I had my Master's thesis defense today. I woke up about an hour before my alarm went off. Then I spent maybe 20 minutes in bed just relaxing without falling asleep again. I decided to get up — I would have to do the defense no matter what, staying in bed didn't change that. So I got up, had breakfast and got ready.
I made myself a smoothie, picked up a banana from the canteen and headed for the room that was booked for the exam. I had about an hour before my presentation. I spent some time connecting to the projectors and setting things up. I made a couple of changes to my slide show and at some point, my supervisor popped in with the two students who had to their defense after me. They told me I looked super relaxed with my cup of coffee (it was my smoothie in a reusable to-go cup, but whatever). I did not feel relaxed at all.
My supervisor said all three of us had made lovely theses but didn't comment further because that's not allowed. She mentioned power poses and that she was sure we'd all do great.
I decided to go make a cup of tea (I had brought some mint and chamomile tea from home to calm my stomach and nerves), but on the way I ran into my parents and sister.
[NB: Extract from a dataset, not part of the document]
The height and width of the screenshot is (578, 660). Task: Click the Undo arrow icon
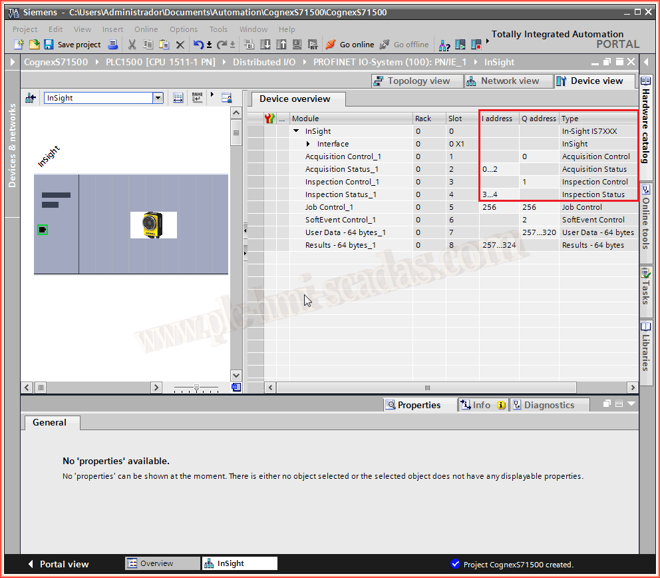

I showed them the room and they stayed there as I made my tea and refilled my water bottle.
So my parents and sister were there to witness my defense along with a classmate, a couple of 1st-year students and a "3rd-year student" (she's a research assistant). The external examinator arrived a few minutes before I was scheduled to begin. She seemed very nice.
We were waiting for my supervisor, but at 10:34 (4 minutes after I should have started) she still hadn't shown up. I asked my classmate to go look for her in her office. There had been a small miscommunication between her and the external examinator, but when she arrived she apologized and noted that we were starting 6 minutes later than scheduled.
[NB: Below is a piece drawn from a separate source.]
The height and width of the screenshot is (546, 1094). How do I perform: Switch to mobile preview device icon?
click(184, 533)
Then I had 27 minutes of pure pain and a struggle to find words (I went 2 minutes over time, but since my supervisor looked at an analog clock it didn't matter). Several times during the presentation I took a sip of my tea mid-sentence because my mouth felt too dry to continue. I mixed up words and had to skip over a couple of things because I had spent too much time on the first half of my presentation. I was sweating profusely.
After I had finished my presentation came the questions - 25 minutes in total. It felt even worse than the presentation. I wanted it to be over, but I could see the timer I had on my laptop and I still had lots of time left. Luckily my supervisor was good a filing the time with her own reflections. I didn't really feel I had great answers to their questions, but I managed to say something coherent in most cases.
Then finally the time was up! Everyone left the room, except for my supervisor and the external examinator. My family and a few classmates waited with me outside the room. It felt like an eternity, but I felt relieved. They both seemed very positive about my work and I knew I wouldn't fail. At that point I didn't really care about the grade. It was done! I had made it through. I survived!!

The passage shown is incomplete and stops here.